* What is required
Rewrite the rows from the line containing "This screenshot has width=622, height=339." through the end of the rows, changing "icon" to "button" and leaving all else unchanged, and return only those lines.

* The data
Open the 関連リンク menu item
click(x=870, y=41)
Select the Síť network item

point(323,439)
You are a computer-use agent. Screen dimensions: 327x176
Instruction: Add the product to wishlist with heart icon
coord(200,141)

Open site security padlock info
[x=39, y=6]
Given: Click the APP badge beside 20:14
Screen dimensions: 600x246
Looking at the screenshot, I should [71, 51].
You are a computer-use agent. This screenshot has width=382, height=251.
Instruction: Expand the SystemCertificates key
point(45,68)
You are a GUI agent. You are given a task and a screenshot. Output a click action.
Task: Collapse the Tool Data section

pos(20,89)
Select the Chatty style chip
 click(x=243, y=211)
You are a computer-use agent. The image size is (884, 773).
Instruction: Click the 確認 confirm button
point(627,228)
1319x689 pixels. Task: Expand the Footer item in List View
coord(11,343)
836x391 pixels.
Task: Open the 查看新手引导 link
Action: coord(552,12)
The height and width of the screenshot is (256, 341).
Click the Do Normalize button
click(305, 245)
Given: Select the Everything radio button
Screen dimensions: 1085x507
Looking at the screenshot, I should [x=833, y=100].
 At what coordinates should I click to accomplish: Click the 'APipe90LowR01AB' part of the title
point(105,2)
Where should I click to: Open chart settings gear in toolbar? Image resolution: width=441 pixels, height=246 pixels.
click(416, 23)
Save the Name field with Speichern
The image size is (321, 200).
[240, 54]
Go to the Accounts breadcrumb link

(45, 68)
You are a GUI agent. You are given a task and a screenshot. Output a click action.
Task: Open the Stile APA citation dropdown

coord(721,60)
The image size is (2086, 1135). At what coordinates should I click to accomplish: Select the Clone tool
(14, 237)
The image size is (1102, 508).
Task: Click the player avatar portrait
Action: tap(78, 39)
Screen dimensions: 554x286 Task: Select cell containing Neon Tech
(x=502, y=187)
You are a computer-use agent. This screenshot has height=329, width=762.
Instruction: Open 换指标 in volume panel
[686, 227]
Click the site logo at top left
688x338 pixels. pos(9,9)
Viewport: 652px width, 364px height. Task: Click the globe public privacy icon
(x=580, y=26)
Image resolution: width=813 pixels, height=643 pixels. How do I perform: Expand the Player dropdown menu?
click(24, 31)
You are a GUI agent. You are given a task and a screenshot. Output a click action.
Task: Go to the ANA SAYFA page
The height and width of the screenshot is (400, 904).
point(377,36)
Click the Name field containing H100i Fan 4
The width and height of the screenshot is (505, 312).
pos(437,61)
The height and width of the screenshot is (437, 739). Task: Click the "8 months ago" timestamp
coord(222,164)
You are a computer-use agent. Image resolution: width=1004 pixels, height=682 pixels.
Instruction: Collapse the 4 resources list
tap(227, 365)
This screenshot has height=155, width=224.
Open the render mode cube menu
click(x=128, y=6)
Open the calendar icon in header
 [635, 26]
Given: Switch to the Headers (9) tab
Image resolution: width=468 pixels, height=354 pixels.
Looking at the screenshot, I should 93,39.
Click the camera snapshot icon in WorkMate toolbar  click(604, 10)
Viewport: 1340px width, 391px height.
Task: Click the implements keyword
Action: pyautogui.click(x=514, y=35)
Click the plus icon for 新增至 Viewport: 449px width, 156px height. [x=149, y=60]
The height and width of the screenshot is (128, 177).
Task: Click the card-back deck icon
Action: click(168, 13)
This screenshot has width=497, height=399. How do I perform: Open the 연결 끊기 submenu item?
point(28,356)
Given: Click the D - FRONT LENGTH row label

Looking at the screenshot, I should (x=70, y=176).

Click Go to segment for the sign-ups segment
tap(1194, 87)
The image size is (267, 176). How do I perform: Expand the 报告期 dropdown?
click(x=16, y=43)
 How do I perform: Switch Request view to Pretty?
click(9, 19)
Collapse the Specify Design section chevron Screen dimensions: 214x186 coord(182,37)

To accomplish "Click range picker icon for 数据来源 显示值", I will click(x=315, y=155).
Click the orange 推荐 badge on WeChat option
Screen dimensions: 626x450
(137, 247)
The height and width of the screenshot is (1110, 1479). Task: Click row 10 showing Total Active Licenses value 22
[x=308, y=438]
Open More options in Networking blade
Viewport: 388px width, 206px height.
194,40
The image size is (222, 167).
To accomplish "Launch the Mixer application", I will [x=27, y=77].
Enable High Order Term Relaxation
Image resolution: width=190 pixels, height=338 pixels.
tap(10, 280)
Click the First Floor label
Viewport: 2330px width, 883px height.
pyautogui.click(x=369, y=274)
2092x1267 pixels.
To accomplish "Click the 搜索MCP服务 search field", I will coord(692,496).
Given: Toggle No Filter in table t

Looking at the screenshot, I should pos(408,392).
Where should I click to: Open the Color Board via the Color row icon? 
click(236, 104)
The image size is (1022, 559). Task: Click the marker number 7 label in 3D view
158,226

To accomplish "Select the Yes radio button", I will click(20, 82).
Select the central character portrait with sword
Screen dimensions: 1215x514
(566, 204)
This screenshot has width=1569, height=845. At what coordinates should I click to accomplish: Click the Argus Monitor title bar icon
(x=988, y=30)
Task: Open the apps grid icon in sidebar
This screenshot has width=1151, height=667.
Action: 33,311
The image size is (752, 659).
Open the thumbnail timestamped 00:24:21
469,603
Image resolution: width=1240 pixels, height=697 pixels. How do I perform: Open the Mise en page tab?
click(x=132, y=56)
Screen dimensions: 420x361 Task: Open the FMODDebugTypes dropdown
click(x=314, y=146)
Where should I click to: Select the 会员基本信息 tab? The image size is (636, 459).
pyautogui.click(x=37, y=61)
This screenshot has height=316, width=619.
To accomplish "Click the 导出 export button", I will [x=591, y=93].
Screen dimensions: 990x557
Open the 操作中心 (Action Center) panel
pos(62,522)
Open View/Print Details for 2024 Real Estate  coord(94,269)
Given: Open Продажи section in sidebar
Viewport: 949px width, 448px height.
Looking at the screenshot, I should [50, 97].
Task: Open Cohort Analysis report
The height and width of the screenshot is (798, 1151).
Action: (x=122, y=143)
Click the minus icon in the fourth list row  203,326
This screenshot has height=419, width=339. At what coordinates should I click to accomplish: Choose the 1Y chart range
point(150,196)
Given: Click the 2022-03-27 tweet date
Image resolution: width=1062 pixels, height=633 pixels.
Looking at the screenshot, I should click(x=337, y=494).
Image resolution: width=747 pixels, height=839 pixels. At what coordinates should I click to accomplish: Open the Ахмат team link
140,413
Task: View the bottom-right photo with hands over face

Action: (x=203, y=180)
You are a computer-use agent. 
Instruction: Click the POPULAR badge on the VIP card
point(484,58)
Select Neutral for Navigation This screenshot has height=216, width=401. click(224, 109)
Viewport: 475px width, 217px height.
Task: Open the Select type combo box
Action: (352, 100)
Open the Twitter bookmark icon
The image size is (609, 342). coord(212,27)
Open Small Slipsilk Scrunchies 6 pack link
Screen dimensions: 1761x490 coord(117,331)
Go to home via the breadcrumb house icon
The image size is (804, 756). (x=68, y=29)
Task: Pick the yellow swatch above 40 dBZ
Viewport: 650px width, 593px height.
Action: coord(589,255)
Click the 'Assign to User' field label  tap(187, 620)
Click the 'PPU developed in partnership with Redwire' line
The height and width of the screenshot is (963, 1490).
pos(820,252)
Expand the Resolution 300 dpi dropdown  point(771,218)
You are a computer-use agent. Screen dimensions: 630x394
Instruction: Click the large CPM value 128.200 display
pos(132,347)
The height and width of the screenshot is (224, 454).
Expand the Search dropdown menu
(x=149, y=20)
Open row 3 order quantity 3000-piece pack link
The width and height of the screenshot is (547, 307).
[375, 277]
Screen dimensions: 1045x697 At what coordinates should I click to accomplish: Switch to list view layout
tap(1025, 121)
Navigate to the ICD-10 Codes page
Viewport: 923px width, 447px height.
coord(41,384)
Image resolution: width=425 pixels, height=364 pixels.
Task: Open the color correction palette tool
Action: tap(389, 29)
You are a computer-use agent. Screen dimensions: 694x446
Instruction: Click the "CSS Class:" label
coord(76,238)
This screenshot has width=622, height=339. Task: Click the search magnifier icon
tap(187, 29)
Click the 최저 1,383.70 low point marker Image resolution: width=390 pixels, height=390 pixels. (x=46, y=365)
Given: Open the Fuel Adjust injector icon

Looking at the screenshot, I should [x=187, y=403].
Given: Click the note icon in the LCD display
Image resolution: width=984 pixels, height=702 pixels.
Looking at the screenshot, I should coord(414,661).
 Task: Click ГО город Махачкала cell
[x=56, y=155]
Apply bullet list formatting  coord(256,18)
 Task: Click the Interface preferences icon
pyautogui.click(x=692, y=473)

* Task answer
This screenshot has width=622, height=339. Task: Click the search magnifier button
tap(187, 29)
Click the 최저 1,383.70 low point marker Image resolution: width=390 pixels, height=390 pixels. (x=46, y=365)
Given: Open the Fuel Adjust injector button

Looking at the screenshot, I should [x=187, y=403].
Given: Click the note button in the LCD display
Image resolution: width=984 pixels, height=702 pixels.
Looking at the screenshot, I should coord(414,661).
 Task: Click ГО город Махачкала cell
[x=56, y=155]
Apply bullet list formatting  coord(256,18)
 Task: Click the Interface preferences button
pyautogui.click(x=692, y=473)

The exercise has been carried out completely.